Camp Sattilia River, 21, June, 78

"...Commanders of brigades will have returns made them of such men as have no shoes, and have mockazons made for them out of the hides, the well calculated the number of hides necessary, that no waste may happen, which the commissary is to deliver to their order...The shirts, kelts, shoes and other clothing served out to the Georgia Brigade at Fort Howe, Reids Bluff and this camp, are to be immediately reported by the commanding officers of each corps to Colo. Elbert..."

Camp So. Side of St. Illa River, 24, June [1778]

Commanding officers of corps are to draw from the Quarter Master of the 2d Reget. the articles agreeable to the following list, which they are to serve out to such
of their men as stands most in need thereof...

        Shirts.  Shoes. Leggins.
1st Battalion   15    10    13
2nd Do        58    39    52
3 do         44    30    39
4 do         26    17    23
Lt. Dragoons    26    18    24

Total         169    114    151


Arms

Georgia began the war with a few varieties of older muskets on hand, other arms came with the recruits from Virginia and later, French sources.

The State of Georgia to Capt Sam’l Scott [3rd Georgia Battalion? ]
"...To 29 Rifles and 8 Smoth Do. at £8 Each 296"

John Mosby [2d Ga Battalion 4th company?]
" 22 Rifles, Screws & Moulds 122 " 45 Musketts and Fowling Pieces 225 " 3 Musketts Bayonetts' & accourtramts 18... 1 Gun and Screw 5 6...Do for powder Horns 6..."

Elbert's Orderly Book has some additional great arms oriented citations, he describes the Regiment's arms in July of 1777 as" Sorry trash I have at present being such a medley of Rifles, old muskets & fowling pieces, with a few French Traders, that I have no faith in them, not above fifty of the three Hundred Stand French Arms bought the other day in South Carolina, but what are either Bursted or otherwise totally unfit for Service." They seem to have utilized both cartridge boxes and shot bags/pouches with horns.

[2d Georgia Battalion]

Regimental Orders, 2nd Battalion
3rd April, 1777.

"...The Officers of each Company are to see that every man under their Command is Immediatley furnished with a good powder Horn; after a reasonable time, no excuse will be received for a breach of this Order, as any reasonable expense in procuring them will be allowed..."

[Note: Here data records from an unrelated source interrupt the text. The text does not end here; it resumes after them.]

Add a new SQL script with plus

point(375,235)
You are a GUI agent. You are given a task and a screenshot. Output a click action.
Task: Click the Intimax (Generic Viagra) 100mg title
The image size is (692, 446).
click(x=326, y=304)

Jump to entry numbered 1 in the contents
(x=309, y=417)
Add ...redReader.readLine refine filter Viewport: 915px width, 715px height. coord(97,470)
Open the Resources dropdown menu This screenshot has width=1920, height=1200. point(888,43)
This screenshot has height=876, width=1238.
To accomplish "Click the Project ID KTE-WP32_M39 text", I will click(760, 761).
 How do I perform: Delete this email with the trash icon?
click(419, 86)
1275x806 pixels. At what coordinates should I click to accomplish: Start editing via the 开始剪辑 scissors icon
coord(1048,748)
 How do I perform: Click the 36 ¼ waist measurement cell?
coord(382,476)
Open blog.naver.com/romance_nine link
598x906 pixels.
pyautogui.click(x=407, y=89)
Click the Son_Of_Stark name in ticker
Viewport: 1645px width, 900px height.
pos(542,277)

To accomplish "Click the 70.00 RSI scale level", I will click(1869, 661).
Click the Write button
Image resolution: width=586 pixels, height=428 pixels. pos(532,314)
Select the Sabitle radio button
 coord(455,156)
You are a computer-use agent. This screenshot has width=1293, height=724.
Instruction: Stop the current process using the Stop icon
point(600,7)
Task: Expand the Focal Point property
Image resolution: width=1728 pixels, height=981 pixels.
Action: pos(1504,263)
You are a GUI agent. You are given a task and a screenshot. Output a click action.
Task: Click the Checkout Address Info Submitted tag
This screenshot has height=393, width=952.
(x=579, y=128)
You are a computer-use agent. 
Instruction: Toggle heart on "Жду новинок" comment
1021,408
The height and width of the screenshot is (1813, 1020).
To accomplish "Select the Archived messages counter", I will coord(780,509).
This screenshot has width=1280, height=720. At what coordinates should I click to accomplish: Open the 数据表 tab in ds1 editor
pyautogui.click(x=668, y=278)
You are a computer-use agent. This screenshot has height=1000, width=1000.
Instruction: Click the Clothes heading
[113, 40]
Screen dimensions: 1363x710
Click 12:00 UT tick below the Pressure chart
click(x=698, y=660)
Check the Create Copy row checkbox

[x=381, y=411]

Polly Transport, 4th May, 1777, St. Catherines

"...The Commanding Officer desires that particular attention be paid to the Order of yesterday & that of the first Instant; he will take an Opportunity of going onboard the different Transports in order to examine the men's Arms & Ammunition; by Applying to Mr. Seeds a little Oil will be obtained to oil the Arms & Keep them from rust; each soldier is to have powder in his Horn & look to all in their Pouch with proper Wadding, exclusive of the Cartridges in their Pouch, which are to be Kept full with three spare flints pr. man;..."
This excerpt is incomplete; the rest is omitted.